Under § 6 of the Arbitration Act, 9 U.S.C. § 6, Mercury's application for a § 4 order was properly treated procedurally as a motion. Mercury submitted affidavits, legal briefs, and documentary evidence in support of the order sought. The Hospital responded with full briefing and extensive evidentiary submissions on the arbitrability issue, and it requested oral argument and a jury trial. At the same time, it made its successful motion for a stay. It is readily apparent that if the District Court had denied the stay, it doubtless could and should have gone on to decide the arbitrability point in very short order.
"the court in which such suit is pending, upon being satisfied that the issue involved in such suit or proceeding is referable to arbitration under such an agreement, shall on application of one of the parties stay the trial of the action until such arbitration has been had in accordance with the terms of the agreement, providing the applicant for the stay is not in default in proceeding with such arbitration." 9 U.S.C. § 3.
Moreover, the policy of the Arbitration Act requires a liberal reading of arbitration agreements, see infra, at 24-25. As a result, some issues that might be thought relevant to arbitrability are themselves arbitrable—further speeding the procedure under §§ 3 and 4. See, e.g., Prima Paint Corp. v. Flood & Conklin Mfg.

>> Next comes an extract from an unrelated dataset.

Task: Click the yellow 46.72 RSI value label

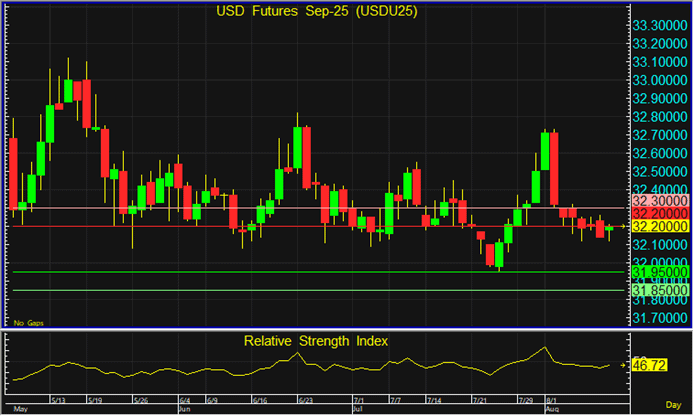Action: (x=650, y=366)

Co., 388 U.S. 395, 87 S.Ct. 1801, 18 L.Ed.2d 1270 (1967).
Although the dissenting Justices in Colorado River relied on this point, see 424 U.S., at 825-826, 96 S.Ct., at 1250, the majority concluded that the federal/state law point was not controlling for two reasons. First, there was an affirmative policy in federal law expressly approving litigation of federal water rights in state court—the McCarran Amendment. Second, although the water rights of the United States and the Indian tribes were governed in part by federal law, the bulk of the litigation would necessarily revolve around the state-law water rights of the thousand nonfederal parties in the case—a factor on which we expressly relied in approving the District Court's stay. 424 U.S., at 820, 96 S.Ct., at 1247.
"Maritime transaction" and "commerce" are defined in § 1 of the Arbitration Act, 9 U.S.C. § 1.
The Arbitration Act is something of an anomaly in the field of federal-court jurisdiction. It creates a body of federal substantive law establishing and regulating the duty to honor an agreement to arbitrate, yet it does not create any independent federal-question jurisdiction under 28 U.S.C. § 1331 (1976 ed., Supp. IV) or otherwise. Section 4 provides for an order compelling arbitration only when the federal district court would have jurisdiction over a suit on the underlying dispute; hence, there must be diversity of citizenship or some other independent basis for federal jurisdiction before the order can issue. E.g., Commercial Metals Co. v. Balfour, Guthrie, & Co., 577 F.2d 264, 268-269 (CA5 1978), and cases cited. Section 3 likewise limits the federal courts to the extent that a federal court cannot stay a suit pending before it unless there is such a suit in existence. Nevertheless, although enforcement of the Act is left in large part to the state courts, it nevertheless represents federal policy to be vindicated by the federal courts where otherwise appropriate.
We need not address whether a federal court might stay a state-court suit pending arbitration under 28 U.S.C. § 2283.